> **EXERCISE**: Output exactly the lines from the one with "2015年05月 (10) (273, 1159)" through the last line of the data below, both included, and nothing more.
────────────────────────────────────────
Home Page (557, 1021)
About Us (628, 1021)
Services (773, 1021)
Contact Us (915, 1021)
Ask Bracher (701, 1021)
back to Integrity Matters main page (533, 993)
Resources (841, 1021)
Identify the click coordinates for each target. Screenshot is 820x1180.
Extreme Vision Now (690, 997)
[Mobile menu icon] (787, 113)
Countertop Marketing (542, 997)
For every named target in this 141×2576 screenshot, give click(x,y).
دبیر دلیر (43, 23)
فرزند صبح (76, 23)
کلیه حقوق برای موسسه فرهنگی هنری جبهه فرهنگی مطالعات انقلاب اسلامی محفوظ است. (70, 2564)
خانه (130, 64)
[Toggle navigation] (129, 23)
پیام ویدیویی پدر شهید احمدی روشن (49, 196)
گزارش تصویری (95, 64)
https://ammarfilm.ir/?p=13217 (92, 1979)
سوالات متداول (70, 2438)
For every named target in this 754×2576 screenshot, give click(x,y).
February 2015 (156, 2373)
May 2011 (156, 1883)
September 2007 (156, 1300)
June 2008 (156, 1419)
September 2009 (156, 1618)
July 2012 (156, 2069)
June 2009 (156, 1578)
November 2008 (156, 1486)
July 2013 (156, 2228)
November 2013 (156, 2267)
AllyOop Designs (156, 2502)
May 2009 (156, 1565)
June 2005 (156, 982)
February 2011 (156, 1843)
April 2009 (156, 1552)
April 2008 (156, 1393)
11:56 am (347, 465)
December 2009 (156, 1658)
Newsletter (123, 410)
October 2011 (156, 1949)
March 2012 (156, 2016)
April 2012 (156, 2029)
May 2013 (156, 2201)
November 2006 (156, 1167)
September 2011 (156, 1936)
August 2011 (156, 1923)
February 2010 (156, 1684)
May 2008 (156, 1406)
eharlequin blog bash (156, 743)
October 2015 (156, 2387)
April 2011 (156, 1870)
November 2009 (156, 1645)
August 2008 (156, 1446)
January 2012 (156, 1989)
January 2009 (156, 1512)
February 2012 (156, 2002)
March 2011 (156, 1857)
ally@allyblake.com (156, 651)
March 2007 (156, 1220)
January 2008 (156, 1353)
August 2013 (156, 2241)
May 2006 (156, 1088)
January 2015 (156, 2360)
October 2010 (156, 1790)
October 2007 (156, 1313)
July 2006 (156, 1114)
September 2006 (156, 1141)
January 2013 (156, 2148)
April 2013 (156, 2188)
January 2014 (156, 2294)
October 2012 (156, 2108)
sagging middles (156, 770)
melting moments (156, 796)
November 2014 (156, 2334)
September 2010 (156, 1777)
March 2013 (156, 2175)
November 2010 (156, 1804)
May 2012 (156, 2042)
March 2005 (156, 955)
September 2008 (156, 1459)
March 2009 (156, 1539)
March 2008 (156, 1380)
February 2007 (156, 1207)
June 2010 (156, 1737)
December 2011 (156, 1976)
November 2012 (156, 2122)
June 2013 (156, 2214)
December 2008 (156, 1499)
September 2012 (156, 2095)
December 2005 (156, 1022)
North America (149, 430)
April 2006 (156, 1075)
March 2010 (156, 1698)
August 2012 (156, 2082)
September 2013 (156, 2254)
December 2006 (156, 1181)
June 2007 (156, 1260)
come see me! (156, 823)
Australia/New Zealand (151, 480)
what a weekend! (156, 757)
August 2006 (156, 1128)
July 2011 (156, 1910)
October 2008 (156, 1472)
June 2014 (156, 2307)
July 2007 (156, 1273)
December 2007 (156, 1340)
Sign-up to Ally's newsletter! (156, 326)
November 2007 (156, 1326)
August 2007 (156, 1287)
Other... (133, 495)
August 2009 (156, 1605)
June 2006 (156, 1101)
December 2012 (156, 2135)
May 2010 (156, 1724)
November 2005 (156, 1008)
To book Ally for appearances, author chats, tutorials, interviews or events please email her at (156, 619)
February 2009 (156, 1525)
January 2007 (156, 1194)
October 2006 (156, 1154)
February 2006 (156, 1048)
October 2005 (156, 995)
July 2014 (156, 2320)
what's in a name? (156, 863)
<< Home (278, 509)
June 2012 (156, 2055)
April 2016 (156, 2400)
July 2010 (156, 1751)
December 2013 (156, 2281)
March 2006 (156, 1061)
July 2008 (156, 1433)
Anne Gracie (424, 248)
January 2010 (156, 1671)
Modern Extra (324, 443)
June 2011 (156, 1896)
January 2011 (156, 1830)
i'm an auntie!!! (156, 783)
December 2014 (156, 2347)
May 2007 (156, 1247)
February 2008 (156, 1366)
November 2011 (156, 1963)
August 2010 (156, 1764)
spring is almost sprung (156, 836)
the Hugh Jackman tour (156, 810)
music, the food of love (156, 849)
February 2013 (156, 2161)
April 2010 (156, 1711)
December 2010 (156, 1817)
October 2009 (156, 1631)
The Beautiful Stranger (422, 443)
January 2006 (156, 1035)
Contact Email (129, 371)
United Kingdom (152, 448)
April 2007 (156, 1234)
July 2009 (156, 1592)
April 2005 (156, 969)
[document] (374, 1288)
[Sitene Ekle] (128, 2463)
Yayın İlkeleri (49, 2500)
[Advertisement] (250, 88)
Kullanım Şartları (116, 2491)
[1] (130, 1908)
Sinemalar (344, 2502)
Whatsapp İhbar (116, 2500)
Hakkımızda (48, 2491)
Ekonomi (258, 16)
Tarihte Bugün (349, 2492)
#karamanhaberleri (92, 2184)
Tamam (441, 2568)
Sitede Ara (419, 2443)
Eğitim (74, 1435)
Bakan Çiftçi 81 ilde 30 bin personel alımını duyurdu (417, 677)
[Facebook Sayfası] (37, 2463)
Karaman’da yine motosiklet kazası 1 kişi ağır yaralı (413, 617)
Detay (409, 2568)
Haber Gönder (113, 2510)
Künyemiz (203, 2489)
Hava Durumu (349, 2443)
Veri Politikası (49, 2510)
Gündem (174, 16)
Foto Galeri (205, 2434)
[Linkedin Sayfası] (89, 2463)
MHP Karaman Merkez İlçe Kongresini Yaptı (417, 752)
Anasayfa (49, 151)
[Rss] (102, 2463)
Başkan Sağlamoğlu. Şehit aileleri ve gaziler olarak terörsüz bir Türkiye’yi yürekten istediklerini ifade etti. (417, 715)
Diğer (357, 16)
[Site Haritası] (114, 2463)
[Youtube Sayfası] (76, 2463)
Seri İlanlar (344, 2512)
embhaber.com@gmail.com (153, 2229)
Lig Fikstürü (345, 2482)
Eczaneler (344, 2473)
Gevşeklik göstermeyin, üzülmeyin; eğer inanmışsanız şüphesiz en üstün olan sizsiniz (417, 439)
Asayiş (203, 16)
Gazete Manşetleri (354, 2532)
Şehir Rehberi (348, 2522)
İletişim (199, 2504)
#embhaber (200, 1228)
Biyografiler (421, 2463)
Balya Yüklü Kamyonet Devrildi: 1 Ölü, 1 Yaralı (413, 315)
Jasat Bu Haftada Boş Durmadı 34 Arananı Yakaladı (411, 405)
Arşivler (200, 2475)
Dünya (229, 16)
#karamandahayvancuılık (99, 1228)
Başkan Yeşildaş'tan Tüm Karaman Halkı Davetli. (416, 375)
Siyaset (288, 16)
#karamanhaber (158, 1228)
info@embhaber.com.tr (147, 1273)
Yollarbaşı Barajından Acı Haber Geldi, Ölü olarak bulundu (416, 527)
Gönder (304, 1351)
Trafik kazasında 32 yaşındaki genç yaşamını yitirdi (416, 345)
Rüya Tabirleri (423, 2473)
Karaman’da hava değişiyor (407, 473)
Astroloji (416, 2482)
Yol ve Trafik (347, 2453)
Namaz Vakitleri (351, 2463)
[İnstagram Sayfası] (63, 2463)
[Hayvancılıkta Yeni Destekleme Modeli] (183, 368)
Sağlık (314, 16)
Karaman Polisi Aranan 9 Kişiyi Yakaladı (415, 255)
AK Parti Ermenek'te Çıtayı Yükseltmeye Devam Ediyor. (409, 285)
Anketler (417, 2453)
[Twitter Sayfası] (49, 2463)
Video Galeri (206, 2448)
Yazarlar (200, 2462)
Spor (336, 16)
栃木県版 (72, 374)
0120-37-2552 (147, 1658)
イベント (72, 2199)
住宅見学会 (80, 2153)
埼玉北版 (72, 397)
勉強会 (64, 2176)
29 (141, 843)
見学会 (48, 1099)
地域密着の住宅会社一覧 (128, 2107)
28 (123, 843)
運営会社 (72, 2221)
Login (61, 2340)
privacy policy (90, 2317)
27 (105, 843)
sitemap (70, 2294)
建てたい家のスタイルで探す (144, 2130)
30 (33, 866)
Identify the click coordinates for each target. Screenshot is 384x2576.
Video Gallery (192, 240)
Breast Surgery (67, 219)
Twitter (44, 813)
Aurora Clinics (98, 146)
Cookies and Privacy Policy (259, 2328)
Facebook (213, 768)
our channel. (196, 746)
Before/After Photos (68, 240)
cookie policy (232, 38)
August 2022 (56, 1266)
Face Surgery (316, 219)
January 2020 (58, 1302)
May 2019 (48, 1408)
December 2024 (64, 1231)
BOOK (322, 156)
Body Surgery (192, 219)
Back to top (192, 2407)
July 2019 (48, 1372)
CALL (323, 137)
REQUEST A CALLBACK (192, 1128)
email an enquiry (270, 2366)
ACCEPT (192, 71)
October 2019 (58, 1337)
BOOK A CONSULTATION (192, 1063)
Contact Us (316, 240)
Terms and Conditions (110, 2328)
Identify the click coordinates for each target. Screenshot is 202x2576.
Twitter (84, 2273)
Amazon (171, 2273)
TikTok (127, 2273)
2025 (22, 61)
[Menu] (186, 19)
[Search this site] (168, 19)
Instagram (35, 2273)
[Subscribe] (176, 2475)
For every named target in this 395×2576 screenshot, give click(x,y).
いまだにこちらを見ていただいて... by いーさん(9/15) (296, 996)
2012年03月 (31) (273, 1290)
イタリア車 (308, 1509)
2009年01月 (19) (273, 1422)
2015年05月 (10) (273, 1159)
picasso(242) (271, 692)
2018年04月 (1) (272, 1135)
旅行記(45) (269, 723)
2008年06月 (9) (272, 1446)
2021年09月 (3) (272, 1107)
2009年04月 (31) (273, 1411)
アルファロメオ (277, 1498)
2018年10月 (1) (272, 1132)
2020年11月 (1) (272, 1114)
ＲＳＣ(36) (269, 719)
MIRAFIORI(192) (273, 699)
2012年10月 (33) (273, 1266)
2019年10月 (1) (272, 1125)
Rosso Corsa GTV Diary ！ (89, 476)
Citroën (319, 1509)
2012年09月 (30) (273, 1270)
────────────────────────────────────────
> **RESULT OF THE EXERCISE**:
2015年05月 (10) (273, 1159)
picasso(242) (271, 692)
2018年04月 (1) (272, 1135)
旅行記(45) (269, 723)
2008年06月 (9) (272, 1446)
2021年09月 (3) (272, 1107)
2009年04月 (31) (273, 1411)
アルファロメオ (277, 1498)
2018年10月 (1) (272, 1132)
2020年11月 (1) (272, 1114)
ＲＳＣ(36) (269, 719)
MIRAFIORI(192) (273, 699)
2012年10月 (33) (273, 1266)
2019年10月 (1) (272, 1125)
Rosso Corsa GTV Diary ！ (89, 476)
Citroën (319, 1509)
2012年09月 (30) (273, 1270)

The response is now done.